▶ [Polecenia do ćwiczenia]:
**1.** Który składnik babeczek autor fragmentu o przepisie nazywa najdziwniejszym?
**2.** Kontynuuj tekst z przepisem na babeczki, zaczynając po ostatniej pozycji podanej listy składników.

▶ [Udostępniony fragment]:
***

Chciałm podzielić sie z Wami wspaniałym, prostym i zawsze sprawdzającym się przepisem na BABECZKI.
Przepis ten, wprawdzie przeznaczony był na dużą babkę ale ja, mając formę do mufinek, spróbowałam wykorzystać go własnie do nich.
Najdziwniejszym ich składnikiem jest ....majonez.
Przetestował ten przepis wiele razy łącznie z wariacjami na jego temat.
Ciasto, dzielę zawsze na dwie części, do jednej dodaję kakao, druga zostaje bez zmian.
Do papilotek wlewam na przemian białe i kakaowe ciasto. Czasem, na specjalne życzenia mojej córci, robię na wierzchu wzorki w postaci buźki lub serduszek.
Ale do rzeczy:
BABECZKI Z MAJONEZEM
- 4 jajka
- 1 szklanka cukru
- 1 cukier waniliowy
- 1szklanka mąki ( pół szklanki mąki pszennej, pół szklanki mąki ziemniaczanej)

***

▶ [Wiersze zbioru danych]:
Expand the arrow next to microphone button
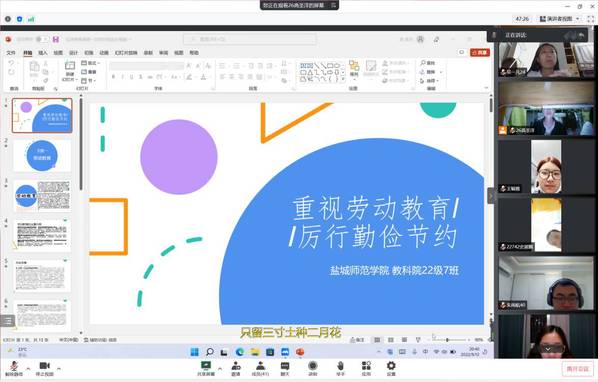Screen dimensions: 598x382 pyautogui.click(x=28, y=368)
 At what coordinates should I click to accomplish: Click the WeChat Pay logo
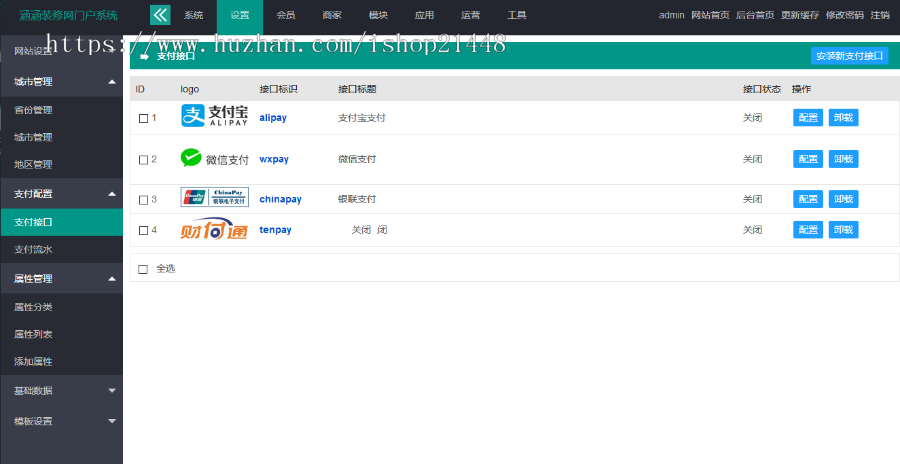[x=214, y=159]
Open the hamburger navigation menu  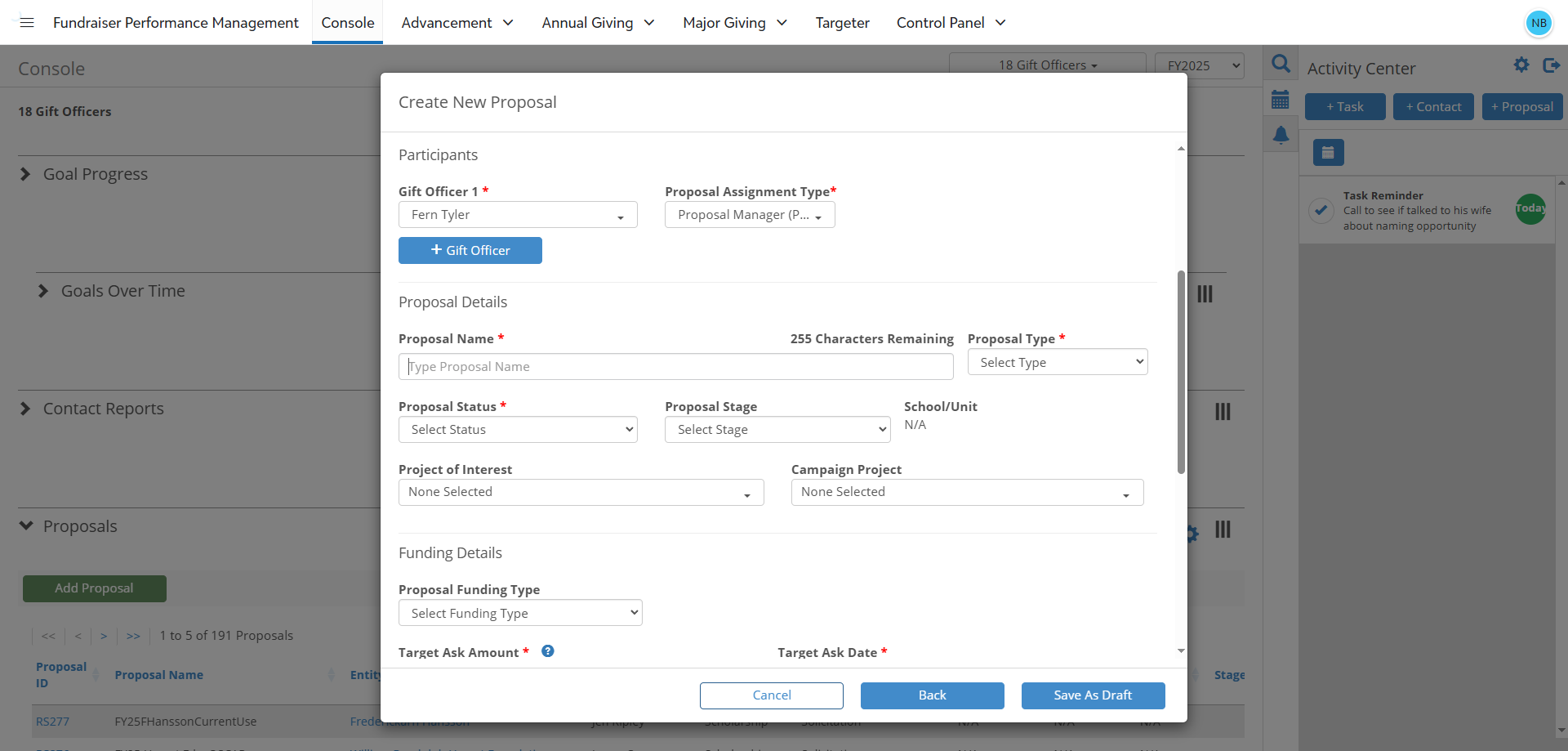click(27, 22)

***

▶ [Wyniki ćwiczenia]:
**1.** Majonez.

**2.**
- pół szklanki majonezu
- łyżeczka proszku do pieczenia
- łyżka octu lub wódki
Jajka miksuję z cukrem i cukrem waniliowym na puszystą masę. Potem stopniowo dodaję mąkę z proszkiem do pieczenia. Następnie dodajemy majonez i ponownie miksujemy. Na koniec dodajemy ocet lub wódkę i miksujemy.
Pieczemy w temperaturze 170stopni.
Czas pieczenia zależy od nagrzania piekarnika. Pierwsze babeczki pieką się dłużej ( około 25 min), następne znacznie krócej ( około 10-15 minut).Stopień upieczenia sprawdzam na tzw. suchy patyczek.
Pisałam, że przetestowałam wariacje na temat tych babeczek.
Do środka dodawałam pokrojone w kosteczkę banany i zalewałam samym czekoladowym ciastem. Do białego ciasta dodawałm czekoladowe kropeczki lub pokrojone w kosteczkę jabłko. Ostatnio, ze sprawą telewizyjnej reklamy z babeczkami w roli głównej, zrobiłam babeczki z budyniowym środkiem.
Ciepłe smakowały wyśmienicie, zimne były takie sobie. Ale warto spróbować, może Wam będą smakowały.
Czekoladowe ciasto plus pokrojone w kosteczkę banany. |
Myslę, że mozna pokusić się o dodanie do ciasta sezonowych owoców- malin, truskawek, jagód lub borówek.
W tytule postu napisałam jeszczo, że będzie o sernikach.
Zupełnie przypadkiem trafiłam na kulinarny blog " Moje wypieki".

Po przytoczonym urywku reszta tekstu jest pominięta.